Record extracts.
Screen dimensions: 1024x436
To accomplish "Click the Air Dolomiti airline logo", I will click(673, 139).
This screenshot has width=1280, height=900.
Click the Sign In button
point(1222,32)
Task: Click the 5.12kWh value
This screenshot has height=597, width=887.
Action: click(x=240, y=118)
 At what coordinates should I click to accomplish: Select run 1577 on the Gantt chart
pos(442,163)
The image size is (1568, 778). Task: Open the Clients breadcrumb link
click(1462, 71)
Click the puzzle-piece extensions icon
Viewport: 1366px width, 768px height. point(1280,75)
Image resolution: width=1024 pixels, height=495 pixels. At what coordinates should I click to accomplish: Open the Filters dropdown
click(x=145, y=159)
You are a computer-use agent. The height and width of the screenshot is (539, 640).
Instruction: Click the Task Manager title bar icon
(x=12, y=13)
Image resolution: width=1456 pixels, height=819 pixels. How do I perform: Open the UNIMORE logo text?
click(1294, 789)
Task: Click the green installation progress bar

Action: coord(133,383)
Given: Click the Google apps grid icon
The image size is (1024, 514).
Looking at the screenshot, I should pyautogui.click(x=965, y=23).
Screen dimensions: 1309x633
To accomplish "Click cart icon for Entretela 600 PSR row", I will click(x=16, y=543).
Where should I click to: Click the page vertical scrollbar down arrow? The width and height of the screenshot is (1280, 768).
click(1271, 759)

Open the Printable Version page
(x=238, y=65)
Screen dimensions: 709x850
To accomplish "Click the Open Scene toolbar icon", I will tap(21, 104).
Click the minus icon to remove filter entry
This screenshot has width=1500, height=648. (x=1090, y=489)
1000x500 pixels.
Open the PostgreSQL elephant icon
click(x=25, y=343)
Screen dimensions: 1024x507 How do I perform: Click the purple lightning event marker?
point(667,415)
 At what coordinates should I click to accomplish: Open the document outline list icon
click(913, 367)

Task.
In the data above, find each line where the string "will" appears, then copy it.

The answer.
To accomplish "Click the Air Dolomiti airline logo", I will click(673, 139).
To accomplish "Click cart icon for Entretela 600 PSR row", I will click(x=16, y=543).
To accomplish "Click the Open Scene toolbar icon", I will tap(21, 104).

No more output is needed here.